> **TRECHO DE ORIGEM**:
Há mais de um mês no ar, o site do projeto (www.producaocultural.org. br) já tornou acessível alguns vídeos. No final, quando todos os depoimentos estiveram na rede vão somar cerca de seis horas de entrevistas. São falas de artistas, gestores culturais e técnicos. Cada um dos convidados apresenta a sua opinião sobre o momento atual, além de apresentar pensamentos sobre o futuro.

“Nós buscamos levar em conta as territorialidades, a importância histórica de alguns produtores, como Thomaz Farkas, Maurício de Souza, Fernando Faro, Hermínio de Carvalho, Inezita Barroso. Nós olhamos também para a trajetória das políticas culturais, então convidamos os ex-ministros da Cultura Francisco Weffort e Gilberto Gil, e, o atual, Juca Ferreira. Tentamos assim, contemplar as diferentes esferas da cultura, desde produtores, gestores até técnicos, como o serralheiro, o engenheiro de cinema, o luthier”, explica.

Iniciadas em fevereiro deste ano, as entrevistas foram realizadas em dois formatos. Uma menor, com edição em média de cinco minutos, e outra mais extensa, que vai ser transformada em livro, o qual também vai estar liberado no site, para ser consultado e reproduzido por qualquer um.

“Todo o projeto é feito sob a licença ‘creative commons’. O objetivo é democratizar o acesso e permitir que as informações sejam baixadas pela internet. Dessa forma, elas podem ser compartilhadas de muitas maneiras, seja na sala da aula, ou em qualquer outra forma de consulta. O importante é fazer circular. Nós vamos também tentar fazer um esforço para traduzir esse conteúdo para outras línguas. Assim, os livros poderão ser capturados com facilidade pelo resto do mundo”, conta.

Estendido pelas redes sociais, como Twitter, Facebook e Cultura Digital, o endereço eletrônico se estabelece como uma plataforma digital capaz de agregar interessados em discutir. O conteúdo veiculado nele visa não só tornar acessível as histórias, mas incentivar o diálogo, as trocas e o debate sobre políticas públicas. “O site é um banco de conteúdo, mas a gente acha que deve ser muito mais. Ele abre a oportunidade para surgirem debates. Hoje em dia, as pessoas interagem bastante pelas redes sociais. Usamos isso a nosso favor. E há uma conversa de que na área cultural todo mundo se conhece, o que não é verdade. Pensamos, então, na possibilidade, de por meio do site, os organizadores se encontrarem. Tomando conhecimento uns dos outros, os festivais de literatura, música e dança, todas as linguagens poderiam interagir”, afirma.

> **TAREFAS PROPOSTAS**:
**1.** Segundo o trecho sobre o site de depoimentos culturais, por que os ex-ministros e o atual ministro da Cultura foram convidados para as entrevistas?
**2.** Retorne a parte do trecho sobre o site de depoimentos culturais que começa em "Há mais de um" e termina em "sobre o futuro.", sem alterações.

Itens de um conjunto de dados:
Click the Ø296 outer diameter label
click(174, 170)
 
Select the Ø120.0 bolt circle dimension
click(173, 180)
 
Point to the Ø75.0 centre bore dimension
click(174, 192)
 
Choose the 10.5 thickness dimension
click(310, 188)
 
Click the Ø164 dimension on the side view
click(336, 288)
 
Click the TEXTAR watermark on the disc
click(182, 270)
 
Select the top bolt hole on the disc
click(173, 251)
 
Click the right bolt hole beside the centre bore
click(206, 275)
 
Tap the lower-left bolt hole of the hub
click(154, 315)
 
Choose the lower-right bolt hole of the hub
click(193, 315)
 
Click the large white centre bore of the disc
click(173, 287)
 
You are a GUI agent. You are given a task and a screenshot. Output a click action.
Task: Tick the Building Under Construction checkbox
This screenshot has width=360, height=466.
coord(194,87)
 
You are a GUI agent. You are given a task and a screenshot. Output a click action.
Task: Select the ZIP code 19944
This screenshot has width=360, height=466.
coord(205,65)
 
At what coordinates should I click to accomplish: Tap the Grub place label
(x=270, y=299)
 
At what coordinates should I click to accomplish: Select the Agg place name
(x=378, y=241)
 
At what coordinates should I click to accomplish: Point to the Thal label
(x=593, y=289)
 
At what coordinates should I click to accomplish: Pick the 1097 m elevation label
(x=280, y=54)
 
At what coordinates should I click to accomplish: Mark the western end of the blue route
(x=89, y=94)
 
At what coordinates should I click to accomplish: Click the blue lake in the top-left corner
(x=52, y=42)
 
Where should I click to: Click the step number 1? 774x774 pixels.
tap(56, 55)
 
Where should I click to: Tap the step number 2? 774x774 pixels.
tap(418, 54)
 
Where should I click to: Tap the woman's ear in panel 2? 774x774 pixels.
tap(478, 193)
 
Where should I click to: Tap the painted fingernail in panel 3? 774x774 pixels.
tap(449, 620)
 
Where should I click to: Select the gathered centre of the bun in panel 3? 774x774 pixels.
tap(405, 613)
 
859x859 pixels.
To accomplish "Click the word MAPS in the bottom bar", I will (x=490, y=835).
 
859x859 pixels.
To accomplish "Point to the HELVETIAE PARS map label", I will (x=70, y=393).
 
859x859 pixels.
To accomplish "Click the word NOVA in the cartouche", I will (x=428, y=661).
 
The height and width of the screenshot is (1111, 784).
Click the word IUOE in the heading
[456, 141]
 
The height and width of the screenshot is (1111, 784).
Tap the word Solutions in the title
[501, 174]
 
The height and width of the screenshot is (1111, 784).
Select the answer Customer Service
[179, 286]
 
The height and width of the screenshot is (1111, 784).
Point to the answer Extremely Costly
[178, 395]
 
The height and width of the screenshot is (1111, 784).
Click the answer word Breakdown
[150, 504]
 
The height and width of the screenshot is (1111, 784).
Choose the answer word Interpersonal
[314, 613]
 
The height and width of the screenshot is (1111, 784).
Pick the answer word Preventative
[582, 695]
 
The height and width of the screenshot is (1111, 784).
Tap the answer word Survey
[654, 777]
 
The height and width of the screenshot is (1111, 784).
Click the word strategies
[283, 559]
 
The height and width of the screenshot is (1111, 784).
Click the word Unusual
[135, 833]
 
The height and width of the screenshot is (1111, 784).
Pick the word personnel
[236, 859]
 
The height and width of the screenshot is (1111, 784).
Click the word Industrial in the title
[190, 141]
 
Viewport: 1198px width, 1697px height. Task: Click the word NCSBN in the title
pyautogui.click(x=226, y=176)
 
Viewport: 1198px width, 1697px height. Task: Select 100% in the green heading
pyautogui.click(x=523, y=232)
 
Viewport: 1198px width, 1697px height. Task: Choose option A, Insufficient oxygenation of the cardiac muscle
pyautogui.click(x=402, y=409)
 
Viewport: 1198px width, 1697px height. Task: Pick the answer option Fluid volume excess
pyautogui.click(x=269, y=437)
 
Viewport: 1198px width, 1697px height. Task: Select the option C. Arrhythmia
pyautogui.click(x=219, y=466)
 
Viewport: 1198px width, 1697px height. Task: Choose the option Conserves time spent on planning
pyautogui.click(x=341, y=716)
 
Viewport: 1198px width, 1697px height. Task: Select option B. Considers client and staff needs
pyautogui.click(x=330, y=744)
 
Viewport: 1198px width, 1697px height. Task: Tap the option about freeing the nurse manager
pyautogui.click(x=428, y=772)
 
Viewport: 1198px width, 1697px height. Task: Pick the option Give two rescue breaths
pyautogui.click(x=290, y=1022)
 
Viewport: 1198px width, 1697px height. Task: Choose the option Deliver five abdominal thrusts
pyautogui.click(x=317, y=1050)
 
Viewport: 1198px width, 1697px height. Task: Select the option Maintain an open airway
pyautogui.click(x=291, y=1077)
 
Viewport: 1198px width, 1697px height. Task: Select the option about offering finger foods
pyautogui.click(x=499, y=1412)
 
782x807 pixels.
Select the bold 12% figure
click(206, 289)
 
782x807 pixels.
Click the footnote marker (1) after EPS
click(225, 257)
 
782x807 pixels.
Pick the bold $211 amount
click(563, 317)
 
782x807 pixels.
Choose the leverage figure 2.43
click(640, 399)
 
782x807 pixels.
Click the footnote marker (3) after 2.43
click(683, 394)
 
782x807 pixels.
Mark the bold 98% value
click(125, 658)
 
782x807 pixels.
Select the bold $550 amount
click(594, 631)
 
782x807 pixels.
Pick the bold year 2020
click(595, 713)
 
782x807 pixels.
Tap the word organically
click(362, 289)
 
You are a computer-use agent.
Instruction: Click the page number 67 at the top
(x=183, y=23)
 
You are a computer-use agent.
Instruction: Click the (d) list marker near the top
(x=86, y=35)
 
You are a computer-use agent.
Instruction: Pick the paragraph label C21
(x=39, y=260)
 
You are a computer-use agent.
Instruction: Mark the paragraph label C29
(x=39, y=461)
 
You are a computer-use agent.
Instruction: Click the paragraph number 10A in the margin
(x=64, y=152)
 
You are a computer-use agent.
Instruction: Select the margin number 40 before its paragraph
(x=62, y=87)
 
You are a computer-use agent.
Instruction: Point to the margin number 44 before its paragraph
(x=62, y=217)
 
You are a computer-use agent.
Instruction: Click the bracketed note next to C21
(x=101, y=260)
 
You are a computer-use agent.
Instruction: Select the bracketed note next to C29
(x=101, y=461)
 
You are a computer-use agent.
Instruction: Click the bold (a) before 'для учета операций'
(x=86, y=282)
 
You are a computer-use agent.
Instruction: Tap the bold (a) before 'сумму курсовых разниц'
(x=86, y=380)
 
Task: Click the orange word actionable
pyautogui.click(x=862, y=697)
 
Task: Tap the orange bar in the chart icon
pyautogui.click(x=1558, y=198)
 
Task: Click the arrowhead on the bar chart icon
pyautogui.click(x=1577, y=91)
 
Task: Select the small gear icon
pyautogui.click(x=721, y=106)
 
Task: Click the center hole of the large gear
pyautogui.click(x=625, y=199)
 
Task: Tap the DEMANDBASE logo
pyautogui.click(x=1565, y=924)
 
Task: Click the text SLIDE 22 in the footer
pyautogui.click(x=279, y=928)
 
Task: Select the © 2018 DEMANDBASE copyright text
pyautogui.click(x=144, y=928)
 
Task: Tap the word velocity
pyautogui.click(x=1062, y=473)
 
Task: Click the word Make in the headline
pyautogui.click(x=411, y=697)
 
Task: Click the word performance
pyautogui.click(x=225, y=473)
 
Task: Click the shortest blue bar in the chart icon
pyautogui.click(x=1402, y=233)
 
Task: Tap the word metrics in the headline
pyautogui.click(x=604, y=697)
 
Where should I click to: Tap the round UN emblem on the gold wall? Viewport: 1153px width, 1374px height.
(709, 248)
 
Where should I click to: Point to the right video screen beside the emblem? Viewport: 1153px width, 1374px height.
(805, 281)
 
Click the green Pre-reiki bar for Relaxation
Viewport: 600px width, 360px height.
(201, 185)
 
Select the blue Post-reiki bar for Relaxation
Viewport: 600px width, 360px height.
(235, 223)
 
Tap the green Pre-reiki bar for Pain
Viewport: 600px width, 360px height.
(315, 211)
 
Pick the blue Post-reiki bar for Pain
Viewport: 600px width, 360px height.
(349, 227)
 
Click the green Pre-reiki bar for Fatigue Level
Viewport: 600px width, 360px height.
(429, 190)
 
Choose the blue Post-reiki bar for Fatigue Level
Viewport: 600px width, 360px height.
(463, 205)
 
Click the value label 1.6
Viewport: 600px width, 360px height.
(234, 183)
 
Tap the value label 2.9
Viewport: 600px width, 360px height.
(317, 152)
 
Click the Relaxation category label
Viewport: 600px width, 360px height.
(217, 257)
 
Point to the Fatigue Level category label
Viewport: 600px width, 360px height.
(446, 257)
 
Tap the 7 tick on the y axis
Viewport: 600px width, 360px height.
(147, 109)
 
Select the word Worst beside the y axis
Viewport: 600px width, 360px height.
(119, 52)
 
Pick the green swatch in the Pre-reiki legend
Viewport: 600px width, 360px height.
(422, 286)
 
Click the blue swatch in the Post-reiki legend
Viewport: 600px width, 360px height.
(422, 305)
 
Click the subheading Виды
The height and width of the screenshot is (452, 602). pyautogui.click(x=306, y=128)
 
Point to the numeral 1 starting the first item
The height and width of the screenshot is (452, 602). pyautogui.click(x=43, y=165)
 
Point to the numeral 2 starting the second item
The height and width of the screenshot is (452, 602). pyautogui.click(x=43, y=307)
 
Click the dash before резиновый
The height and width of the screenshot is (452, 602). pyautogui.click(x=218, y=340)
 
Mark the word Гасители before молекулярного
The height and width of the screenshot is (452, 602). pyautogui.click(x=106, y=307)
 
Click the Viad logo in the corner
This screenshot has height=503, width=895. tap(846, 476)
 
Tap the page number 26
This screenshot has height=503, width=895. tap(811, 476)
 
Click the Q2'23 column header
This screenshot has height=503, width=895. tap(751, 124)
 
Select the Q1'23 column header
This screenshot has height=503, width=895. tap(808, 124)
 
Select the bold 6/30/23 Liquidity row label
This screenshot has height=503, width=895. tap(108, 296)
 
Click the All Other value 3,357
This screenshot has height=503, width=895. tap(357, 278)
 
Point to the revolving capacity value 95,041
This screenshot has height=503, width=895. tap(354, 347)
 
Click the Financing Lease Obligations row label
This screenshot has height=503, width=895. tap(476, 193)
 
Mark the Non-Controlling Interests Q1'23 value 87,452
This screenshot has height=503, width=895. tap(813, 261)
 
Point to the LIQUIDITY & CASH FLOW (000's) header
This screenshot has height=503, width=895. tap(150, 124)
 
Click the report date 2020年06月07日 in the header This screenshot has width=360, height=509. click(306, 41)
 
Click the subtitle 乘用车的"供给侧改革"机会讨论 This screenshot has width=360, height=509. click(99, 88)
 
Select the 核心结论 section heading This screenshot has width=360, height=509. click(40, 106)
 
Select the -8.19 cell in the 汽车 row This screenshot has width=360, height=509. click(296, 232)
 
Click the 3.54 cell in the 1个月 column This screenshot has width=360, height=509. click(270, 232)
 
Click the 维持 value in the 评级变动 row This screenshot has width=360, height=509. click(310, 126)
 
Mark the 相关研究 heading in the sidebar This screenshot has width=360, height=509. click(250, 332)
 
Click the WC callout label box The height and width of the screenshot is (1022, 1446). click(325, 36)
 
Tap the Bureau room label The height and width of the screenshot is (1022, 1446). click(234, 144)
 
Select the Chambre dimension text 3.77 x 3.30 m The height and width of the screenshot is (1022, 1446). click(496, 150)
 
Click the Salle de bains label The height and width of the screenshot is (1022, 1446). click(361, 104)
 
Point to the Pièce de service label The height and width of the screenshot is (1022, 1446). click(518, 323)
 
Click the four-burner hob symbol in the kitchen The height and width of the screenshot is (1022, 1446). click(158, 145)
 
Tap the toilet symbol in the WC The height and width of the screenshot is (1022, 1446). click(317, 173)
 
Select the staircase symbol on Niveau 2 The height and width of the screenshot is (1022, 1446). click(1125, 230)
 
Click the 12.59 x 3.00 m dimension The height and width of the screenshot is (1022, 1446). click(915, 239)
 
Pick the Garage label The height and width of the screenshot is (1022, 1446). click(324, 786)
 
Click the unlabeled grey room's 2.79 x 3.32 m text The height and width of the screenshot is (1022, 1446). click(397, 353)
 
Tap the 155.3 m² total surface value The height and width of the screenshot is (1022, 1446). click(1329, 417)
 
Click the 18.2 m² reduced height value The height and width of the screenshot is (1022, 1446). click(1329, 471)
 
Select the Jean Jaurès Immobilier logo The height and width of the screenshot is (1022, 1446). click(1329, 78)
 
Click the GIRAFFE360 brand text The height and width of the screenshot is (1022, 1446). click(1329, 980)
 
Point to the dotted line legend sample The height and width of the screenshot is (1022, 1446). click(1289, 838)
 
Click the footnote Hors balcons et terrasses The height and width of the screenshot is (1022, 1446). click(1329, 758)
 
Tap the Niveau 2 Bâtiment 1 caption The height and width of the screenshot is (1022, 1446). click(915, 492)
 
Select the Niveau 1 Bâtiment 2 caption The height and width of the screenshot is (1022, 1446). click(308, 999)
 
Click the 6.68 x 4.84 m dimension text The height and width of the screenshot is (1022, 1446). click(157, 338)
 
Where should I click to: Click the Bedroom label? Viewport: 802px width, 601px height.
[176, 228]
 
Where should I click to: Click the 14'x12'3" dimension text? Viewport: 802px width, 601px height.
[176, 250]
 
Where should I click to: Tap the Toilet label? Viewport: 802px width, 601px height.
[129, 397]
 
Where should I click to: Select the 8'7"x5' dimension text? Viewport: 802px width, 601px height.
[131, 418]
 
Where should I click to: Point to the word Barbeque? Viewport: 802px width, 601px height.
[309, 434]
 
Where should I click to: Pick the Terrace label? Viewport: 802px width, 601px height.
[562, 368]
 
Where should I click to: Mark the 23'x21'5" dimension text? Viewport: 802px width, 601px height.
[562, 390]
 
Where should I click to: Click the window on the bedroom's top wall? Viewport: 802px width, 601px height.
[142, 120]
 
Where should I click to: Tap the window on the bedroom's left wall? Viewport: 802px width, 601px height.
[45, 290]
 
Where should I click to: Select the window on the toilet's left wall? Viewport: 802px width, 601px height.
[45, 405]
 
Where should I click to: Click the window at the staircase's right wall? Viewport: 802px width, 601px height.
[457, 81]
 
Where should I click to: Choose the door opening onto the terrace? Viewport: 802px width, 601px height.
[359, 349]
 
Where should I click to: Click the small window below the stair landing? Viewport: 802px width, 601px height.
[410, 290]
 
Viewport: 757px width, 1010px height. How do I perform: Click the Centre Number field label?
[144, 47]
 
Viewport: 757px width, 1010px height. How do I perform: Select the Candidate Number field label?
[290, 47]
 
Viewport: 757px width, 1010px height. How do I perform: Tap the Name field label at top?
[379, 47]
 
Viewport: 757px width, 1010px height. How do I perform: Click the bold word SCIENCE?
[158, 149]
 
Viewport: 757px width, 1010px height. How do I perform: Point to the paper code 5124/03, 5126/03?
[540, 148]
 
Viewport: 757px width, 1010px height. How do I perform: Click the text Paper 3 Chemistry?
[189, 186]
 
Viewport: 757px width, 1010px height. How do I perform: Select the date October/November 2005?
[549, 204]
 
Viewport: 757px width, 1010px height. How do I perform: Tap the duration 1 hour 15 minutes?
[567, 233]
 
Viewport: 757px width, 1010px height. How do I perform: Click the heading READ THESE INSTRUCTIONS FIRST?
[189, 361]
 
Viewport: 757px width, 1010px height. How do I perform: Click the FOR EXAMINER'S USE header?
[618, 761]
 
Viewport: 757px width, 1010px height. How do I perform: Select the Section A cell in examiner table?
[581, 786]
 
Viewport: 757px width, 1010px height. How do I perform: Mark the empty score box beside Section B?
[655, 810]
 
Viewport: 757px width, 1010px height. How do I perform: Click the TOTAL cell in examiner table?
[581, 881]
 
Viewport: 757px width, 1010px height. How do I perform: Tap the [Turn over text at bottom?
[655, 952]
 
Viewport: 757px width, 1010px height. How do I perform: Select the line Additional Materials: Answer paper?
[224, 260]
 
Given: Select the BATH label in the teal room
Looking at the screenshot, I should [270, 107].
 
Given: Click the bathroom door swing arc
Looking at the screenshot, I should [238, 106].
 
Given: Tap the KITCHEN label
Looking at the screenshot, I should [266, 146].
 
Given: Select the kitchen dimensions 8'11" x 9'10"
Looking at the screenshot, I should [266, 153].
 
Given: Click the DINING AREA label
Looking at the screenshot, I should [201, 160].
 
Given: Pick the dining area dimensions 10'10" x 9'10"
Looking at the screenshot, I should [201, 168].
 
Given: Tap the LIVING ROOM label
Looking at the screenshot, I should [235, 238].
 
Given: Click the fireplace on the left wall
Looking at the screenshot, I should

> **RESPOSTAS**:
**1.** A equipe também quis olhar para a trajetória das políticas culturais. Por isso convidou os ex-ministros da Cultura Francisco Weffort e Gilberto Gil e o atual, Juca Ferreira.

**2.**
Há mais de um mês no ar, o site do projeto (www.producaocultural.org. br) já tornou acessível alguns vídeos. No final, quando todos os depoimentos estiveram na rede vão somar cerca de seis horas de entrevistas. São falas de artistas, gestores culturais e técnicos. Cada um dos convidados apresenta a sua opinião sobre o momento atual, além de apresentar pensamentos sobre o futuro.